I hand-drew the design on a piece of 20 gauge sterling silver and cut the first one out then used it as a pattern for the second.
Always, Always the Sandpaper!
Once I had both pieces, the finishing work began. My sanding sticks get a real workout. For anyone who has never worked silver, these are just wooden paint stir sticks with various grits of sandpaper wrapped on tightly. You can't cut and work silver without making at least a few scratches (well, I can't). These make sanding those marks away fairly painless — dull, but painless. Each time, with ever finer grits, you sand at right angles to the last. All it takes is lots of time.
And Onward to Polishing
Light as a Feather
Sunday, 25 October 2020
My etsy shop <DixSterling> made several sales lately (Christmas shoppers, I think) so I am restocking my "shelves" this month. I thought I would share the process for this pair of earrings I finished and listed yesterday.
Simple = Sanding
This is a simple, clean design. Pieces with a lot happening (texture, stones, etc.) may not show a tiny rough spot but these certainly do. That means . . .
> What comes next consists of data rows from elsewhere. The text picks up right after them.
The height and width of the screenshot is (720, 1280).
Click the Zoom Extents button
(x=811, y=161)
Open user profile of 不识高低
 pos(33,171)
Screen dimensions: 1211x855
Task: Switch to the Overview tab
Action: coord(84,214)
. . . sanding and sanding. Grits, in order, 400, 600, 800, 1000, 1200. You work the first across the piece, the second at right angles, third, same as first, etc. It takes time and is followed with a lot of fine polishing. For that, I use 3M discs, then jewellers' rouge and, finally, a buffing cloth. Not all creative work is actually creative!
Pieces of sandpaper in use are wrapped around paint stir sticks but any jeweler has to have several sheets of each grade on standby. I used to be frustrated by the way, kept in a drawer, the sheets tended to curl. I finally came up with this solution:
I store them sandwiched between two pieces of pine shelving atop a cabinet beside my bench. When I need a new sheet, out it comes nice and flat and easier to wrap tightly around a stick.
I will close today's blog with the words of B.C.'s Provincial Health Officer, Dr. Bonnie Henry: be calm, be kind, be safe.
Wednesday, 2 September 2020
July to September Project
Bench work goes slowly in the summer. Some days, the grass wants cutting. Some days, the garden needs weeding. Some days, the shop is just too hot. Between such interruptions and its fussy nature, this project was started in July and finished on September 2.
In July, I started on this and did get one pair made with Kyanite stones. These — the prototype — are mine. They are a bit tricky to make as you must get a solid join where the bezel-setting meets the wire circle. After wearing mine a few times, I decided it would be worth the time investment to make a pair or two for DixSterling's etsy shop.
Preparing the Bezels
Here are the parts: 8 mm cabochon sunstones, silver square wire circles, backings for the stones and bezel wire (here being marked for size).
I wound the wire circles on a one-inch mandrel and soldered them shut, then used a file to flatten a spot to attach the bezels mounts.
Tools of the Trade
To make bezels, I wrap the stones, mark the length, cut the bezel wire and solder it closed. By that time, it is bent off round and is sometimes a hair too tight. Both problems are easily solved with a steel bezel mandrel and a rawhide mallet. It takes only a few taps (flipping the bezel to keep in even despite the mandrel's taper) to round and stretch the bezel until it fits. This is much better than if I have made the bezel a bit too big and that requires removing a small — usually very small — section and re-soldering.
I love these 3M radial polishing wheels for my rotary tool. They come in many grits and the finger like parts get into most spaces — even tight ones like where these bezels meet the circles.
Now at DixSterling on etsy.
Wednesday, 1 July 2020
My Canada Day EffortIt's raining. No BBQ today! Did this instead.
For the full story of making these "chopstick" earrings, see my post of November 2018. This is today's work — final stages — of a ruby-set pair.
All that painters' tape protects the silver. The bezel pusher is steel, after all.